Is it ok to interrupt people in virtual meetings?

Before answering, there’s another question I think we should consider: Why are people in online meetings not pausing between sentences anymore?

The answer to this second question is easy. Talking without pauses is a conditioned response. Because it’s likely they’ve been interrupted once too often and now that they finally have the floor for just a second, they’re going to keep it by talking and stringing one sentence right into the next even when they have nothing to add but are still thinking and don’t want to give up the floor because if they do, it will be hard to get it back.

Now, to answer the first question. No. Your silence is important. Interrupting is still usually wrong unless the speaker has veered wildly off course (in which case, it’s the meeting moderator’s job to bring things back to topic).

 

Do you interrupt people in virtual meetings? Do you work with others who do?
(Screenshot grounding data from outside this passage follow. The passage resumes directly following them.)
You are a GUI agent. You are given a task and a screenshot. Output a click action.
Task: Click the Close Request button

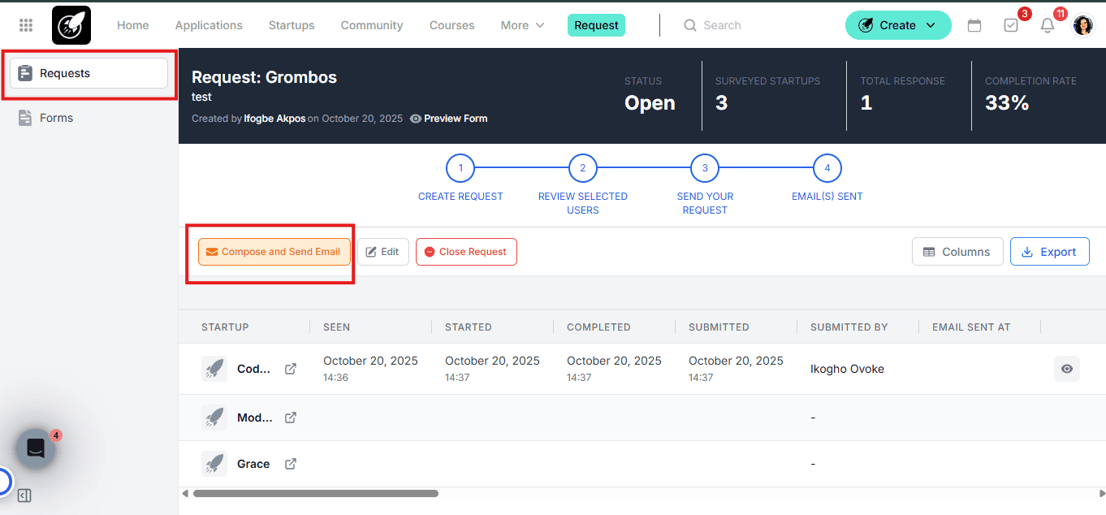[x=466, y=252]
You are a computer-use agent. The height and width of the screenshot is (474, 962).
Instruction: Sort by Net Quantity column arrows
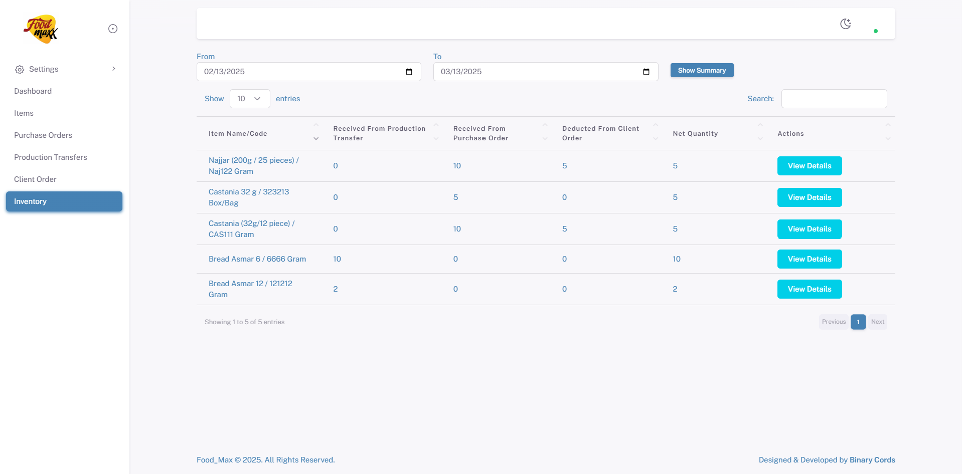click(x=760, y=133)
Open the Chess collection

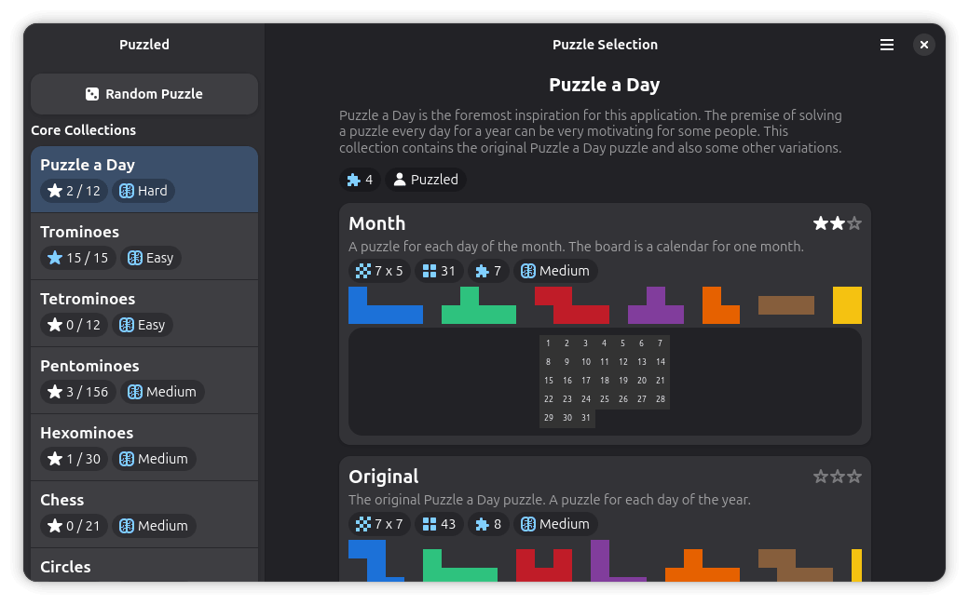point(144,514)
If you’re struggling to keep from interrupting in a virtual meeting, what can you do to curb your impulse to be heard?

  1. Take notes. This will give you something to do while you’re waiting. It will also enable the other person to finish fully. If you’re afraid you will forget what you were planning to contribute, jot that down too.
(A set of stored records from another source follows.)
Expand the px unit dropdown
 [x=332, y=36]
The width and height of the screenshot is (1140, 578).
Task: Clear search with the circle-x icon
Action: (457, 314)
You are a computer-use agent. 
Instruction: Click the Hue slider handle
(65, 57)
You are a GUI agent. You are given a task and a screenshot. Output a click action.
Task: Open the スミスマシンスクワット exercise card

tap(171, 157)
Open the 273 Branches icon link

  2. Keep your camera on. Watch the person who’s talking so you get the full meaning of what they’re saying. This will help them feel completely understood and become less conditioned to ramble on and on.

  3. Be empathetic to the speaker. This person is fighting for airtime for whatever reason. Maybe they’re feeling left out. Maybe in the last meeting, they didn’t get to talk about their good ideas because louder voices dominated.

  4. Pretend you’re interviewing the person on-camera and they’re answering. This suggestion from LinkedIn is interesting. The idea here is that if you imagine that the other person is being recorded, you don’t want your interruption to ruin the footage.

  5. Use chat or raised hand features of the video conference you’re using. Sometime by asking a question, you can help the person to elaborate on what they’re saying, helping them to feel finished with their thoughts.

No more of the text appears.